The stimulation of lymphocyte motility by cultured high endothelial cells and its inhibition by pertussis toxin.

Incubation of rat lymph node lymphocytes with cultured high endothelial cells caused a high proportion of the lymphocytes to lose their round shape and adopt a polar morphology. This shape change was rapid; a substantial increase in the number of polar cells occurred within 15 min. Between 30 and 60% of the lymphocytes became polar. The change was not dependent on protein synthesis. Both lymphocytes which adhered to the cultured high endothelial cells and those which were non-adherent changed shape. Evidence is presented for two pathways for the induction of polarity in non-adherent lymphocytes: (i) transient or weak binding to the high endothelial cells may induce a shape change which persists after lymphocyte detachment and (ii) the high endothelial cells shed or secrete high molecular weight material into the medium which induces the shape change.

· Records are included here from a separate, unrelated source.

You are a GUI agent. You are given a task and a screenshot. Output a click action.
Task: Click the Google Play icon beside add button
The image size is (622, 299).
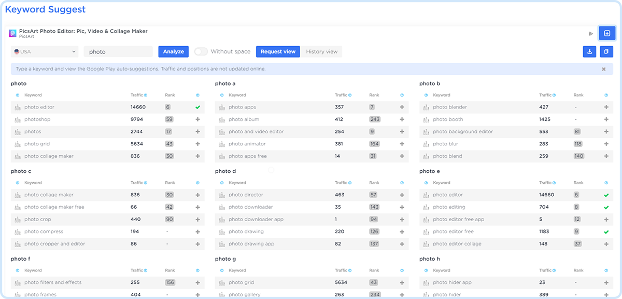click(x=590, y=34)
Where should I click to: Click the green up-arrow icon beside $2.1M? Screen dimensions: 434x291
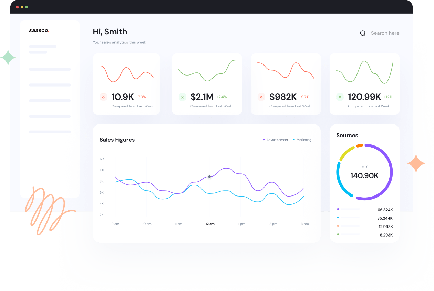[x=182, y=97]
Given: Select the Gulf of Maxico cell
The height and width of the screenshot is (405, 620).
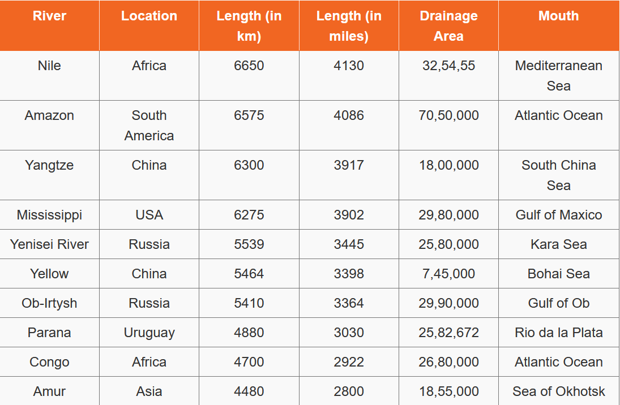Looking at the screenshot, I should [558, 215].
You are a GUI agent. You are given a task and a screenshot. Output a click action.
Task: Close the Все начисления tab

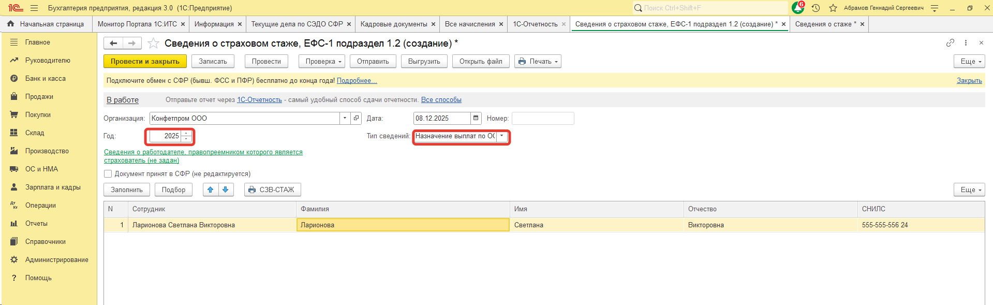tap(501, 24)
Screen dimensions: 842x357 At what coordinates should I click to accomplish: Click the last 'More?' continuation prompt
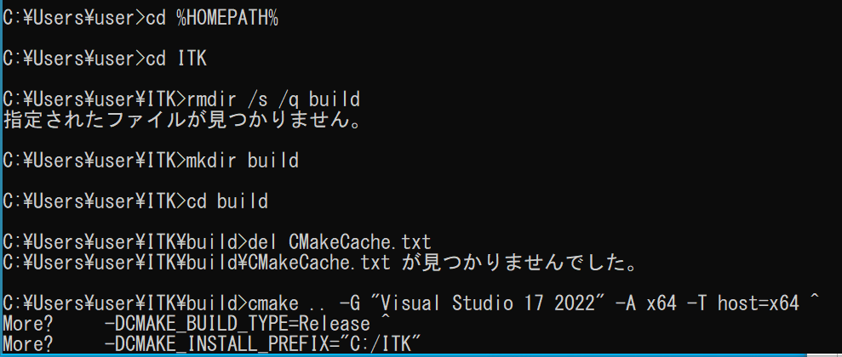tap(28, 344)
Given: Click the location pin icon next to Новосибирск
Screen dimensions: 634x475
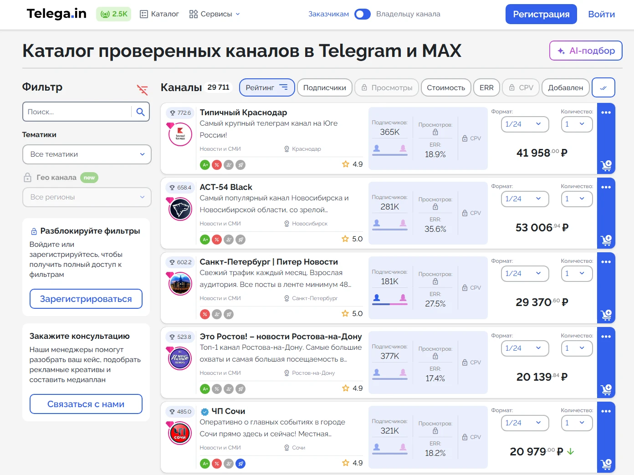Looking at the screenshot, I should (286, 223).
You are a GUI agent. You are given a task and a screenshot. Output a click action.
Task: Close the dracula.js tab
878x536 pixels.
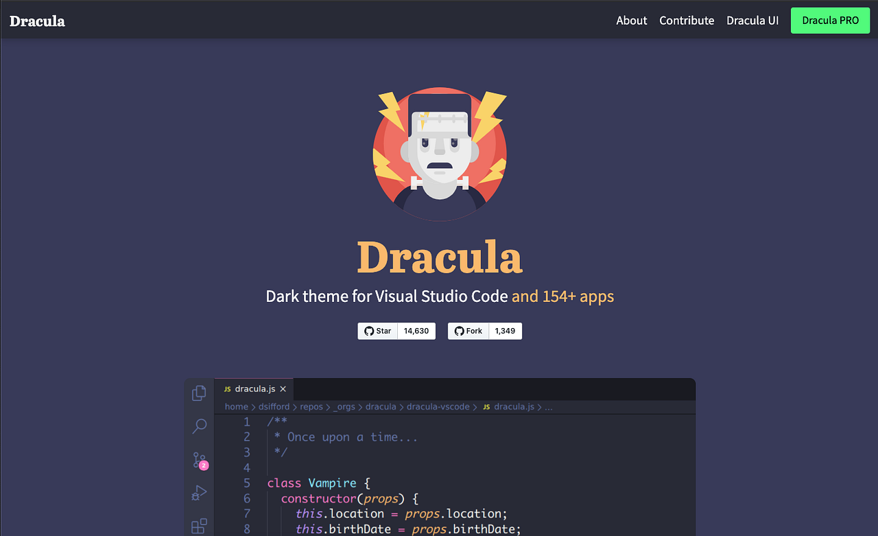[283, 388]
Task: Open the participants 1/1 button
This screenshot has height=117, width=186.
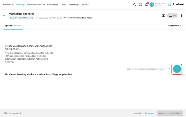Action: click(x=172, y=16)
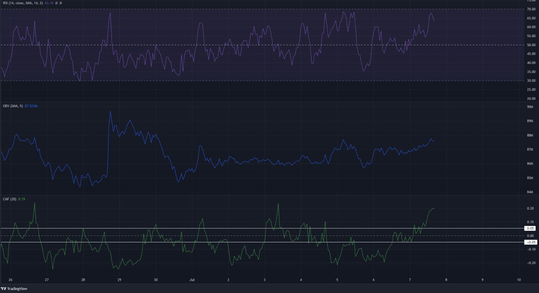Click the 84M label on OBV scale
This screenshot has width=539, height=293.
pos(530,192)
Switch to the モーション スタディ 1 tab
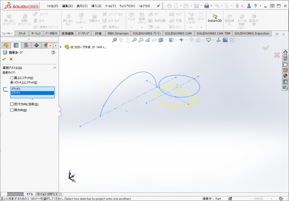 (47, 194)
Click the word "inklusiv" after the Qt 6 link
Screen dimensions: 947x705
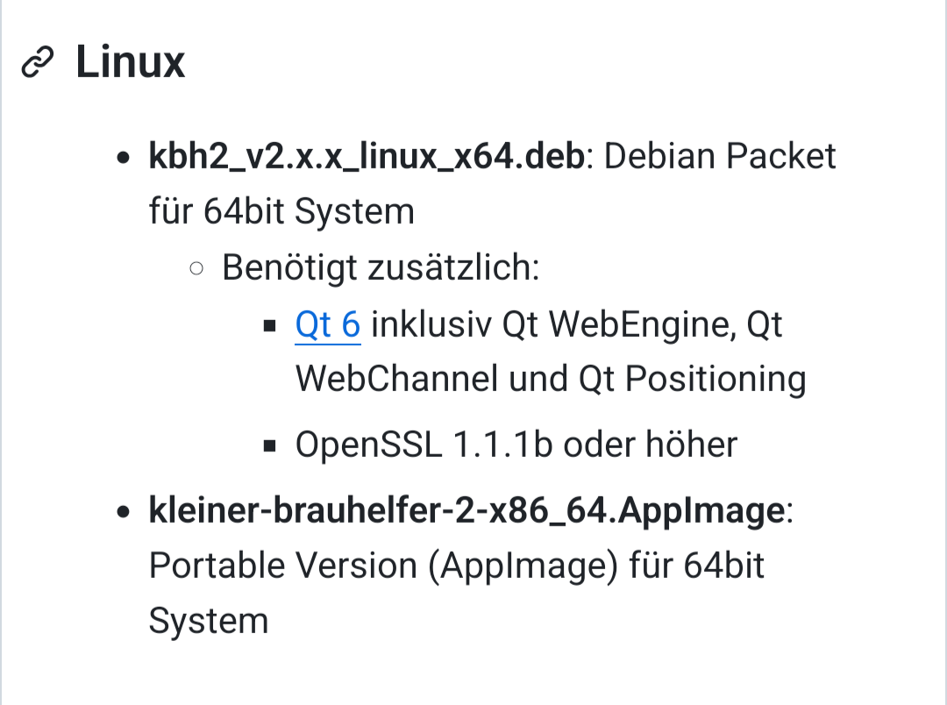pos(431,325)
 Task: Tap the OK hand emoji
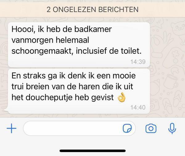coord(121,97)
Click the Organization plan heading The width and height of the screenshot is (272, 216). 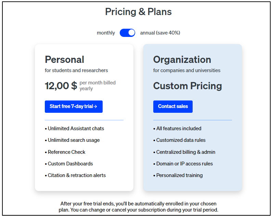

The rapid change in lymphocyte morphology induced by cultured high endothelial cells was inhibited by pre-incubation of the lymphocytes with low concentrations (4-100 ng/ml) of pertussis toxin. Upon prolonged (2 h) incubation of toxin-treated lymphocytes with cultured endothelial cells a significant proportion of the lymphocytes adhering to the endothelial cells changed shape while the non-adherent lymphocytes remained spherical. This implies that cultured high endothelial cells may stimulate lymphocyte motility by two mechanisms: one which is rapid and pertussis toxin sensitive and one which is slower, pertussis toxin insensitive and dependent on lymphocyte adhesion to the high endothelial cells.